╭──

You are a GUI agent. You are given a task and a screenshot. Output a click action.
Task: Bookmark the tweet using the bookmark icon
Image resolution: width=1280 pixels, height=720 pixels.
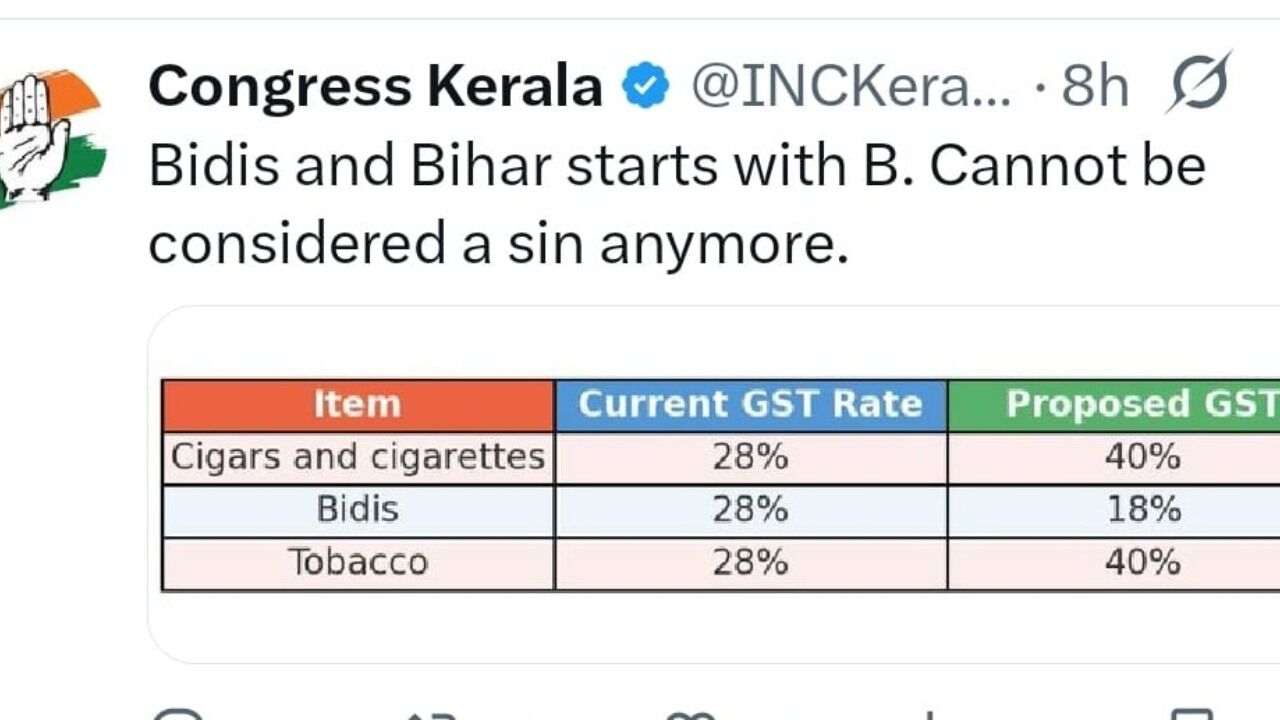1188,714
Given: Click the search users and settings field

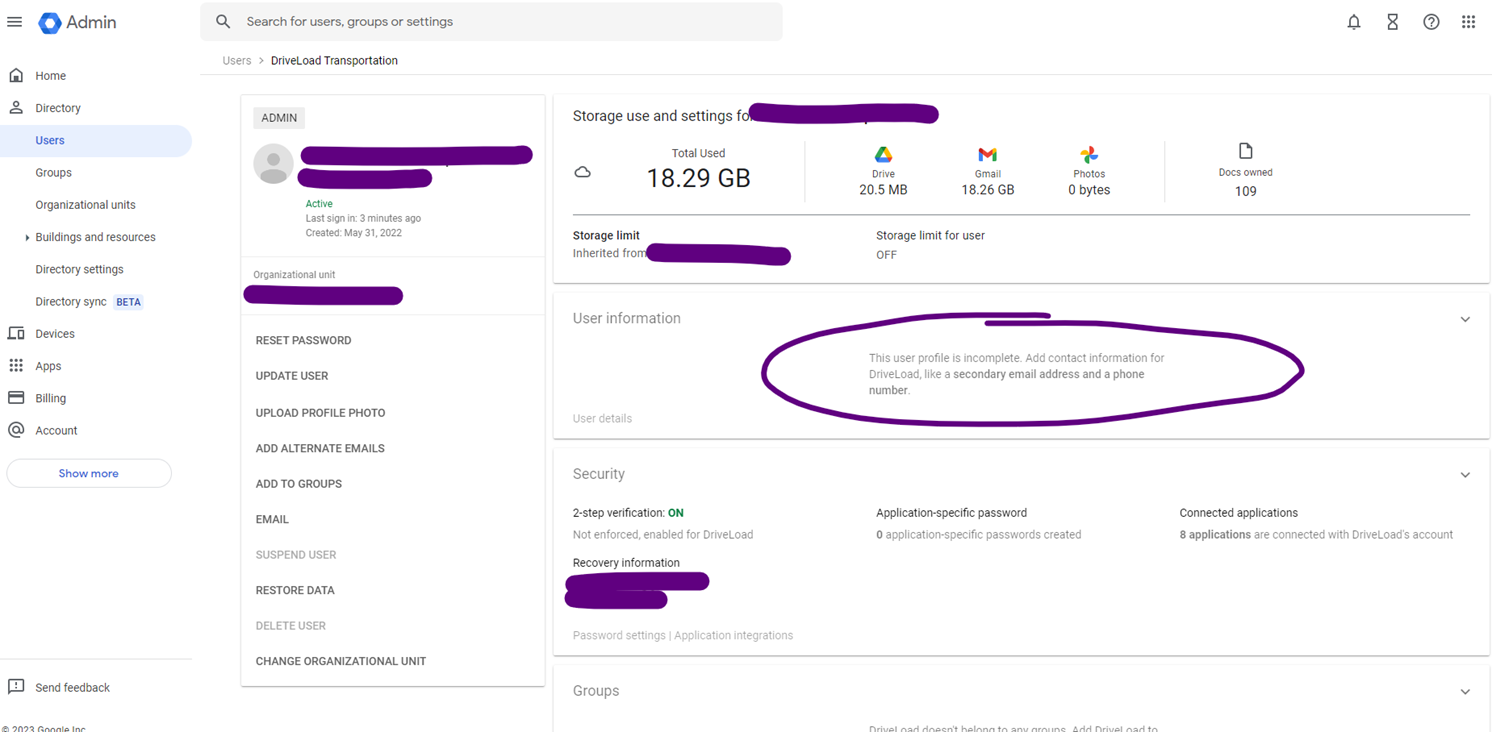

╰──
╭──

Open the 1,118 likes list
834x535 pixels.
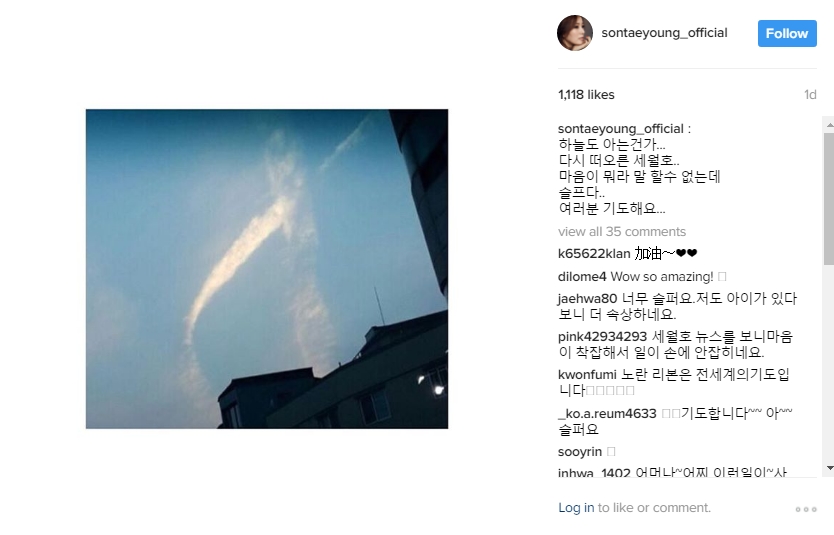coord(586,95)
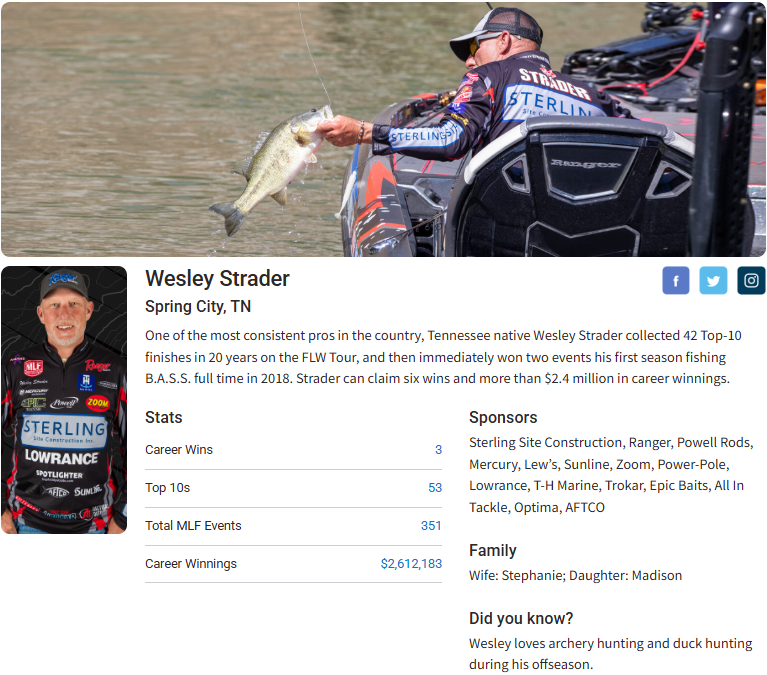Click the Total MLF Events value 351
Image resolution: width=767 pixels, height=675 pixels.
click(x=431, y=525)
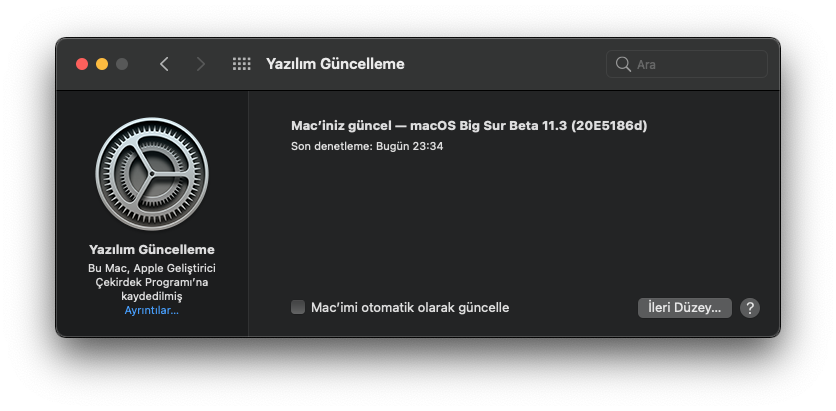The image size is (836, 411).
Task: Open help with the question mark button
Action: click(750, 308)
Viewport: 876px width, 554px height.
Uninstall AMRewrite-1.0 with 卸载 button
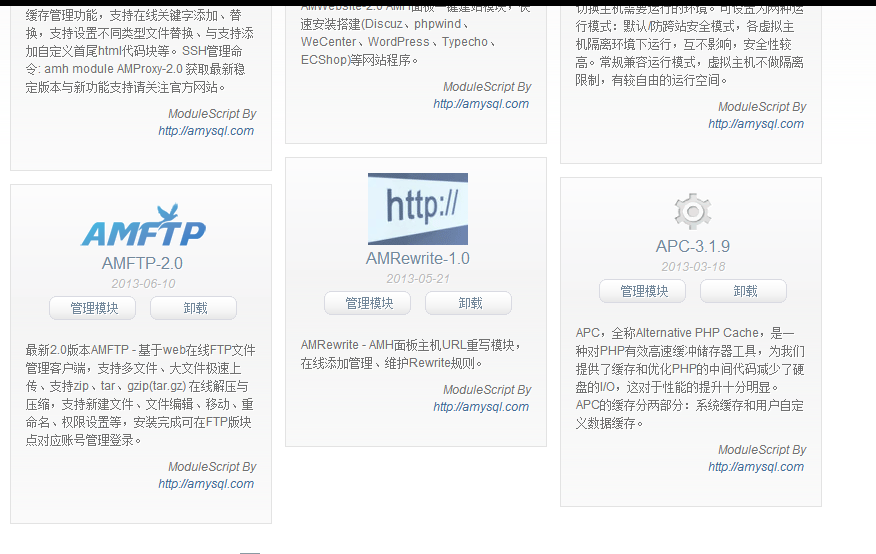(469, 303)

╰──
╭──

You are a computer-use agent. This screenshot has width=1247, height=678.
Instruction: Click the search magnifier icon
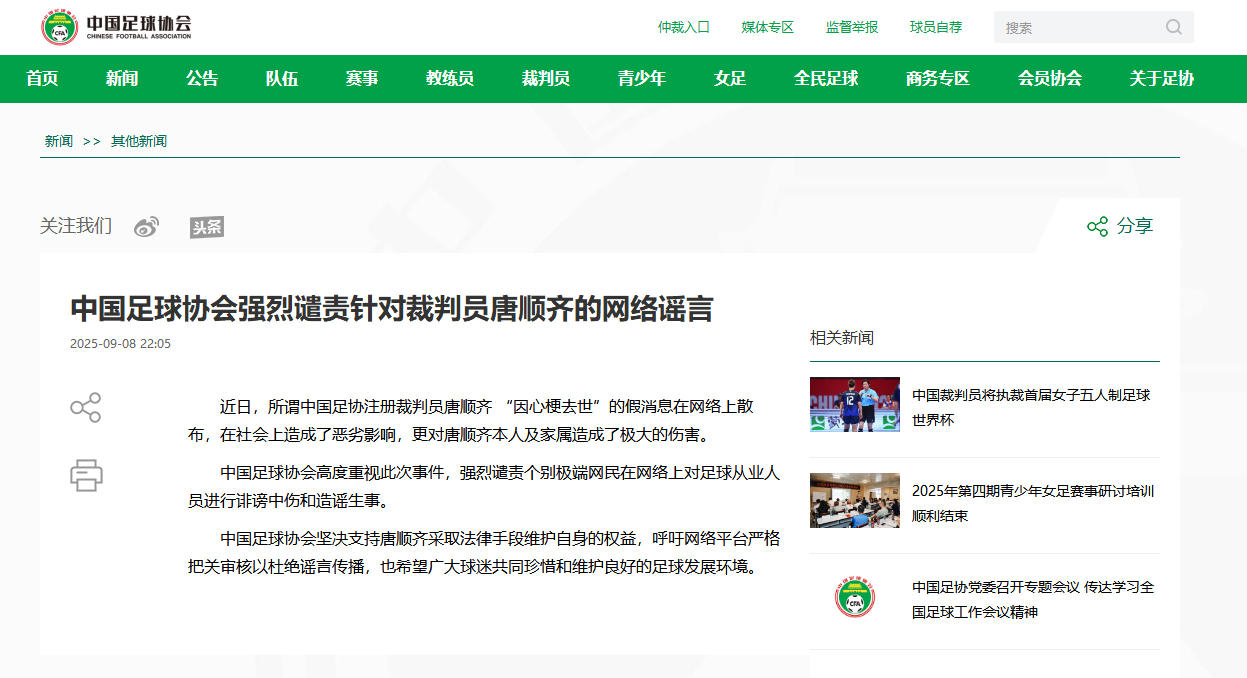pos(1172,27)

╰──

Among the entries, find every line holding "screenshot" and return it.

▸ Answer for this exercise
You are a GUI agent. You are given a task and a screenshot. Output a click action.
You are a computer-use agent. This screenshot has width=1247, height=678.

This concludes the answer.